Solitary osteochondromas are commonly found at the end of long bones where they meet to form joints, such as the knee, hip, and shoulder. This bone growth may have a stem that protrudes from the normal bone.
If the tumor has a stalk, the structure is called pedunculated. If the tumor extension is attached to the bone with a wider base, it is called sessile.
The exact cause of osteochondroma is unknown. It is not the result of injury. Both men and women are equally likely to develop it.
Osteochondromas are believed to be associated with a gene called EXT 1.
At present, it is not well understood how a defect in this gene can cause tumors. Researchers are still conducting studies to find out.
Because the cause of solitary osteochondroma is unknown, doctors have not been able to find a way to prevent it.
There is a theory that this tumor may be the result of genetic abnormalities.
In many cases, solitary osteochondromas do not cause any symptoms, or symptoms can appear long after the tumors develop.
Osteochondroma is most often diagnosed in patients between the ages of 10 and 30.
Symptoms of an osteochondroma can include:
- A painless bump near the joints – the knee and shoulder are most often involved.
- A visible lump under the skin.
- Growth disturbances.
- Nerve compression: causing muscle weakness.
- Pain with activity: An osteochondroma can be located under a tendon (the hard, fibrous tissue that connects muscle to bone). When it is, the tendon can move and “click” on the bone tumor, causing pain.
- Numbness or tingling: An osteochondroma can be located near a nerve, such as behind the knee. If the tumor presses on a nerve, there may be numbness and tingling in the associated limb.
- Changes in blood flow: A tumor pressing on a blood vessel can cause periodic changes in blood flow. This can cause loss of pulse or changes in limb color. Changes in blood flow as a result of an osteochondroma are rare.
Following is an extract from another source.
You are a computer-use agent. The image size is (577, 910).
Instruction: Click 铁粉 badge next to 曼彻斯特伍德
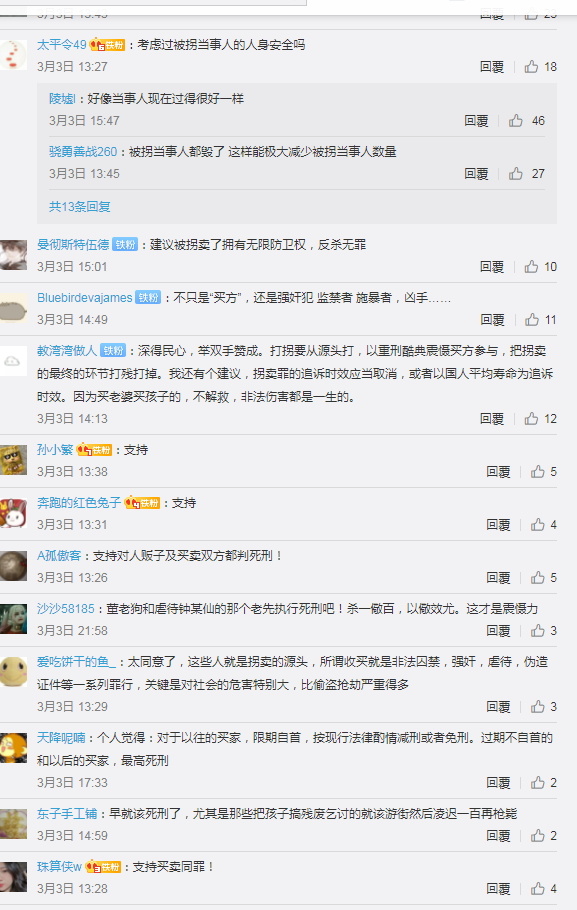[125, 245]
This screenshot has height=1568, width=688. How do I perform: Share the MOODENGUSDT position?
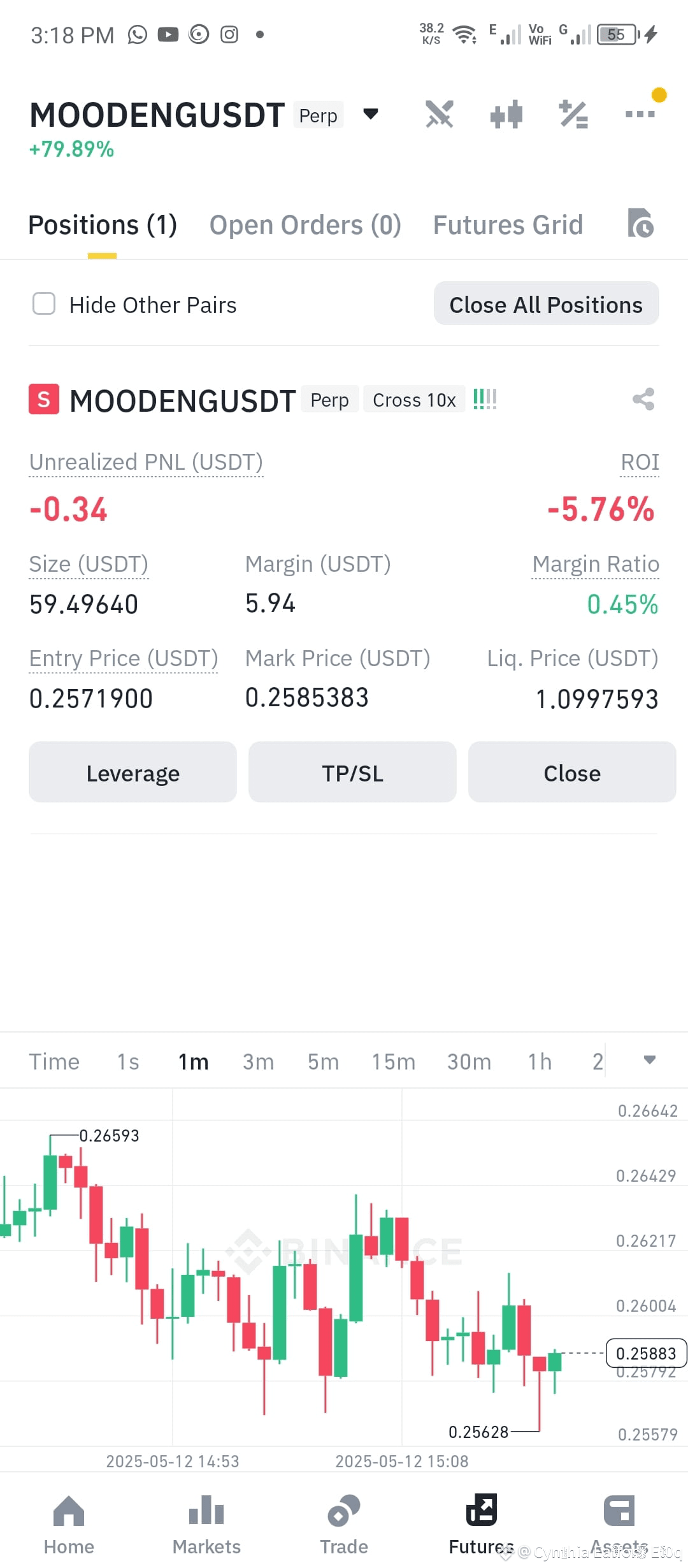(x=643, y=400)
In some cases, an injury can cause the stem of a pedunculated osteochondroma to break. This will cause immediate pain and swelling in the tumor area.
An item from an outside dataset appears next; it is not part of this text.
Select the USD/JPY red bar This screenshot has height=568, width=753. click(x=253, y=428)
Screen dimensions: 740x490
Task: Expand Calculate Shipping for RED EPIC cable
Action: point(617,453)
Because many osteochondromas do not cause any discomfort or other symptoms, they are often discovered by accident when an X-ray is done for an unrelated reason.
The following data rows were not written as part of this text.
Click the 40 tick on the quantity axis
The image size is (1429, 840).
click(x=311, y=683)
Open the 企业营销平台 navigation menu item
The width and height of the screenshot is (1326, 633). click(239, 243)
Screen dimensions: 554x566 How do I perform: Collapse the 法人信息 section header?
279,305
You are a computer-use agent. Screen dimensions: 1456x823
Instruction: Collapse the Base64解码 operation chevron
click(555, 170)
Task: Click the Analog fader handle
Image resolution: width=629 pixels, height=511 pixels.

If you have symptoms that prompt you to seek medical attention, your appointment will begin with a medical history and physical exam.
Medical history and physical exam
Before a physical exam, your doctor will talk with you about your general health, as well as your symptoms, to get a good history of the problem.
During the physical exam, your doctor will look for tenderness over the bone and monitor your range of motion in the area of your pain.
To diagnose osteochondroma, your doctor will order imaging tests:
- X-rays: These tests create clear images of dense structures such as bone and will show the bone growth of an osteochondroma.
- Other imaging scans: Doctors may also order computed tomography (CT) scans or magnetic resonance imaging (MRI) to help better define the tumor. These scans can provide more detail, especially of the soft tissues.
An MRI can be used to look for cartilage on the surface of the tumor. Although it is rare for an osteochondroma to develop into a cancerous tumor, it is possible.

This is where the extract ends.